Once you have helped a person deal with their reservations about growing in Jesus Christ, this opens up many opportunities for a closer walk with God. Since the Holy Spirit now lives within them, they can talk to God as they would a best friend, any time day or night. They can approach God boldly, as His much loved sons and daughters. "Let us then approach God’s throne of grace with confidence, so that we may receive mercy and find grace to help us in our time of need" (Heb 4:16).

One day when President John Kennedy was in the Oval Office, a White House photographer caught little Jon-Jon, his three year old son, peeking out from under the desk, where he had been happily playing during a high level meeting.



But Kennedy acted like our Heavenly Father acts, making room for Jon-Jon in  his affairs of state. God loves us even more intensely. The Lord is never too busy to comfort us or give us a spiritual hug in the middle of the day.

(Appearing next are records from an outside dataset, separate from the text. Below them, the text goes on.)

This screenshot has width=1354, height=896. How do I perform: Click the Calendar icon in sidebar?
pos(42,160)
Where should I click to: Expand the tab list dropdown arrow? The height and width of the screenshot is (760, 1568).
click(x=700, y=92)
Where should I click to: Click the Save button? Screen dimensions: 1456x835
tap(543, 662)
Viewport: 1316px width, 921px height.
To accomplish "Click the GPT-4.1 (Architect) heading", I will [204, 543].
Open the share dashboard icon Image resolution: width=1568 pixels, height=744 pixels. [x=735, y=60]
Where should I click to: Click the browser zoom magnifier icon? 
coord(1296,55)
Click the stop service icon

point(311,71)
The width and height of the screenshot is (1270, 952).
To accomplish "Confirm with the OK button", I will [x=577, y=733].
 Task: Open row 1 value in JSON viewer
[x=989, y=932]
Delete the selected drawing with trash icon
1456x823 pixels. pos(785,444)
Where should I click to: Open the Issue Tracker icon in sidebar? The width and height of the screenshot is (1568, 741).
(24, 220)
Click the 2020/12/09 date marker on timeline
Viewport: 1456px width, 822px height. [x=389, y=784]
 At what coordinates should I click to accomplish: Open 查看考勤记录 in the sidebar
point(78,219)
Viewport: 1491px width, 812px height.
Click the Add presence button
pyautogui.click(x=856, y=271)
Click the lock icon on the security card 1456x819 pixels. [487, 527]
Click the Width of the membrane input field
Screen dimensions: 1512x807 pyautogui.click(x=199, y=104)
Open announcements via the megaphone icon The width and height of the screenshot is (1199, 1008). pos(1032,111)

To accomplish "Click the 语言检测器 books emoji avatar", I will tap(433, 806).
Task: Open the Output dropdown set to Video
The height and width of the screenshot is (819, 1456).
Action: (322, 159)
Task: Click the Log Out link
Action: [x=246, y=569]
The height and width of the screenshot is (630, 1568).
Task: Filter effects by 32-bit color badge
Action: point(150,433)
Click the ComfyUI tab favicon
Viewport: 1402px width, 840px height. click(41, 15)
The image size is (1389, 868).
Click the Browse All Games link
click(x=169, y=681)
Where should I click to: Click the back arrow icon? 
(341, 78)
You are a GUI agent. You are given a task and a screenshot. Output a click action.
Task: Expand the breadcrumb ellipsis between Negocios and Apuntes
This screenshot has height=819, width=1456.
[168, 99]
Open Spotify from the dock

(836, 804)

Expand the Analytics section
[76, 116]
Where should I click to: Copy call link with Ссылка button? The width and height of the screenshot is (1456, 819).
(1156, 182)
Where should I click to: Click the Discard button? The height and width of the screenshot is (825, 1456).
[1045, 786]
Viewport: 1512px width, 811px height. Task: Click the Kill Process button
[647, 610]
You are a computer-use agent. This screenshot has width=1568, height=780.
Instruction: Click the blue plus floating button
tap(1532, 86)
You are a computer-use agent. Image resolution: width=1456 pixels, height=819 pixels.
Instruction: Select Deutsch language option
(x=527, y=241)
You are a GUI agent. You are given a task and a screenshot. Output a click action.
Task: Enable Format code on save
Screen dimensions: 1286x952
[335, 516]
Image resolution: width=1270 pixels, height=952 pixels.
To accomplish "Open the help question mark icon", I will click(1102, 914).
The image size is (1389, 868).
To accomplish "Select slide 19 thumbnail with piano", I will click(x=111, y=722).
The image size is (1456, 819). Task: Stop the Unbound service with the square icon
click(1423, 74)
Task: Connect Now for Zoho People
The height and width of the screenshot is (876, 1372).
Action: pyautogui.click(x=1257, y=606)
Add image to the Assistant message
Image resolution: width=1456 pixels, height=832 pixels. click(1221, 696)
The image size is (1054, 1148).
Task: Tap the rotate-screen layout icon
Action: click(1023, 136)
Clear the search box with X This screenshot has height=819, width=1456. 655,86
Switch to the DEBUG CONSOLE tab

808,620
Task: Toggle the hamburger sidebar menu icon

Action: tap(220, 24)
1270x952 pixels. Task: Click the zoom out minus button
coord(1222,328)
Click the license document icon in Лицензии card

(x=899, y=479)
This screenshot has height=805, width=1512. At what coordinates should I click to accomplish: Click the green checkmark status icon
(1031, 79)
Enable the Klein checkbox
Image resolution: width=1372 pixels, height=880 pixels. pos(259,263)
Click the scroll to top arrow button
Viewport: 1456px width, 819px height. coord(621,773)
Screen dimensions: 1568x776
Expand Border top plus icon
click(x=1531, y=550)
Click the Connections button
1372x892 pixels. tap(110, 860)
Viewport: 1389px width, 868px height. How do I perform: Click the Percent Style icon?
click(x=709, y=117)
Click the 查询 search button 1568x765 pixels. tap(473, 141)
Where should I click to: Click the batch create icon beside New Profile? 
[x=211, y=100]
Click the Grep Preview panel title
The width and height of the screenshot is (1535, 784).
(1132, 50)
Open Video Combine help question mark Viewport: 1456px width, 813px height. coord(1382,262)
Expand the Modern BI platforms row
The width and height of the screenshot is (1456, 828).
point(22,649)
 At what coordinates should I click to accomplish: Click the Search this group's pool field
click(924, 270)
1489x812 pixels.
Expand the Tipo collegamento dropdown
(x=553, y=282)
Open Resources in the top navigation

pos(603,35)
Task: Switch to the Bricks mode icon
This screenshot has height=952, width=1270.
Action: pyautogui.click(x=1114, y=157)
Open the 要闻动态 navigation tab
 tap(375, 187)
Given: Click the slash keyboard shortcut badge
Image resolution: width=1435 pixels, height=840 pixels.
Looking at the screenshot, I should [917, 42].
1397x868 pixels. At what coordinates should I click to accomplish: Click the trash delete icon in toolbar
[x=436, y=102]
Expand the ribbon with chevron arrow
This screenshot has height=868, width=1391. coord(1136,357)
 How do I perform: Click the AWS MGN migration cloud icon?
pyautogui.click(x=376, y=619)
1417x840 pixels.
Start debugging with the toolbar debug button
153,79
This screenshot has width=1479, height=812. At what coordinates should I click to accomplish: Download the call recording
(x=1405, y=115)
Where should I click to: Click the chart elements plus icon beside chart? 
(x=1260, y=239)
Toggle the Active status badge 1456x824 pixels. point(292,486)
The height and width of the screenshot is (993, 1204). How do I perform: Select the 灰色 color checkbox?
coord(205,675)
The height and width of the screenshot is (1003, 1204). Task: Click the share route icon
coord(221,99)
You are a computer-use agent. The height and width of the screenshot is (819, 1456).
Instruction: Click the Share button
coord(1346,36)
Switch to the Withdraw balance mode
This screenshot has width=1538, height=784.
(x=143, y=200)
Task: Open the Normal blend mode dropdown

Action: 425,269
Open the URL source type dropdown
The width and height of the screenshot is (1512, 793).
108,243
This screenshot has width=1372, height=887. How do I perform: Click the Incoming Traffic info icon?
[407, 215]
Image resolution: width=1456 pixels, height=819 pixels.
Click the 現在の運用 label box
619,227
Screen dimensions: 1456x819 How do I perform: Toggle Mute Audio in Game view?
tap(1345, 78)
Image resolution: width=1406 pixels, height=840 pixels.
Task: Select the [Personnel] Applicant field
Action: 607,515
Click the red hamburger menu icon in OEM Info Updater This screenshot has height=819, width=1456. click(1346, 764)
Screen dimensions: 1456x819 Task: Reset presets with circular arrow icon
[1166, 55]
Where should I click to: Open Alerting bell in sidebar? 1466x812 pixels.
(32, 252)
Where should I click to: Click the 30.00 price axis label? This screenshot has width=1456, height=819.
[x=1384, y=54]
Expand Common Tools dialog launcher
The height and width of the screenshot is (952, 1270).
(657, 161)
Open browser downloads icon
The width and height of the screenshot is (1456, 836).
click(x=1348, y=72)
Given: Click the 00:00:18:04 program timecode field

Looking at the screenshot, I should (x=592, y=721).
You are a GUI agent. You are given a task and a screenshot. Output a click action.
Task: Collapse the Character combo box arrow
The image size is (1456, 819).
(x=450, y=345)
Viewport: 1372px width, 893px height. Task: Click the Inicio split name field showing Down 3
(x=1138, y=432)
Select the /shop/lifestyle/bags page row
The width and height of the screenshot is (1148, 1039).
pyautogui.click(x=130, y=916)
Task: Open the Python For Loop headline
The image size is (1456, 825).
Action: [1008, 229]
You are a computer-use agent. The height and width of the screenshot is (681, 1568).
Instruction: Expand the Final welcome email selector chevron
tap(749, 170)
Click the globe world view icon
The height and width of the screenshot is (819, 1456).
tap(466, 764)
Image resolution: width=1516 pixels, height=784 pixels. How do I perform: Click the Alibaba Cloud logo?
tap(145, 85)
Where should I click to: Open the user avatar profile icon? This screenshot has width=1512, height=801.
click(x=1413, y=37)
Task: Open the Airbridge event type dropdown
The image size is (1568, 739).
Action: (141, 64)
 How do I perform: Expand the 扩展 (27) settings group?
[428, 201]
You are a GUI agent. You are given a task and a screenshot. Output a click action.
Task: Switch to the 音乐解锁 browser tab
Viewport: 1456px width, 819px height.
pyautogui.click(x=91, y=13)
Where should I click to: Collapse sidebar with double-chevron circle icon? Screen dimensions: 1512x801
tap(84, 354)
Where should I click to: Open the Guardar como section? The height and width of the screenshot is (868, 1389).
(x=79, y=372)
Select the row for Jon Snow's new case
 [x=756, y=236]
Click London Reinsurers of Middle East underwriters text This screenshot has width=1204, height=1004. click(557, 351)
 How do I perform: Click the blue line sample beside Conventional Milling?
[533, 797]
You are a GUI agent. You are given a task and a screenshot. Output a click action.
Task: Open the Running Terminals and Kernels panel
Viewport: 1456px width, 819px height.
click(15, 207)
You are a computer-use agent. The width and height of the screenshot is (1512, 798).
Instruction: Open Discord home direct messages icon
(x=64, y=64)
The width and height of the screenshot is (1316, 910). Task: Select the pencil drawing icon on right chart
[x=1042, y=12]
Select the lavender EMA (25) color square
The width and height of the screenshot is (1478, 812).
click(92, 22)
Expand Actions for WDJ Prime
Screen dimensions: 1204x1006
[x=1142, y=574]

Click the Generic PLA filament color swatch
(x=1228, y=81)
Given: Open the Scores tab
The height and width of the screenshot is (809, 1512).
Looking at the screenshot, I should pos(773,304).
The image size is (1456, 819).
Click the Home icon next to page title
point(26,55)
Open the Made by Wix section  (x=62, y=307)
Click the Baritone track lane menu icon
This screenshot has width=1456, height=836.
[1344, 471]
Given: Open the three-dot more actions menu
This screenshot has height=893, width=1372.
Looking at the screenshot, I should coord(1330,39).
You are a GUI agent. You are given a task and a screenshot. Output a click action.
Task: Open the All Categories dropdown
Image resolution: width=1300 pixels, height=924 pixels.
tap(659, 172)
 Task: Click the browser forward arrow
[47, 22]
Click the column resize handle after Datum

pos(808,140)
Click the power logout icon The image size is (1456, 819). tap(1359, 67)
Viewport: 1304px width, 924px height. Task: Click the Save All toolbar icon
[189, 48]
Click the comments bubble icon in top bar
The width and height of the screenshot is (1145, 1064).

Here are Scriptures that work well in pastoral counseling to drive this reality home:

"No power in the sky above or in the earth below—indeed, nothing in all creation will ever be able to separate us from the love of God that is revealed in Christ Jesus our Lord" (Romans 8:39).

"May you experience the love of Christ, though it is too great to understand fully. Then you will be made complete with all the fullness of life and power that comes from God" (Ephesians 3:19).

"For God has not given us a spirit of fear and timidity, but of power, love, and self-discipline" (2 Timothy 1:7).

Most of all, persons in pastoral counseling learn from you, the pastoral counselor, that God is really there, and that He loves them as you love them.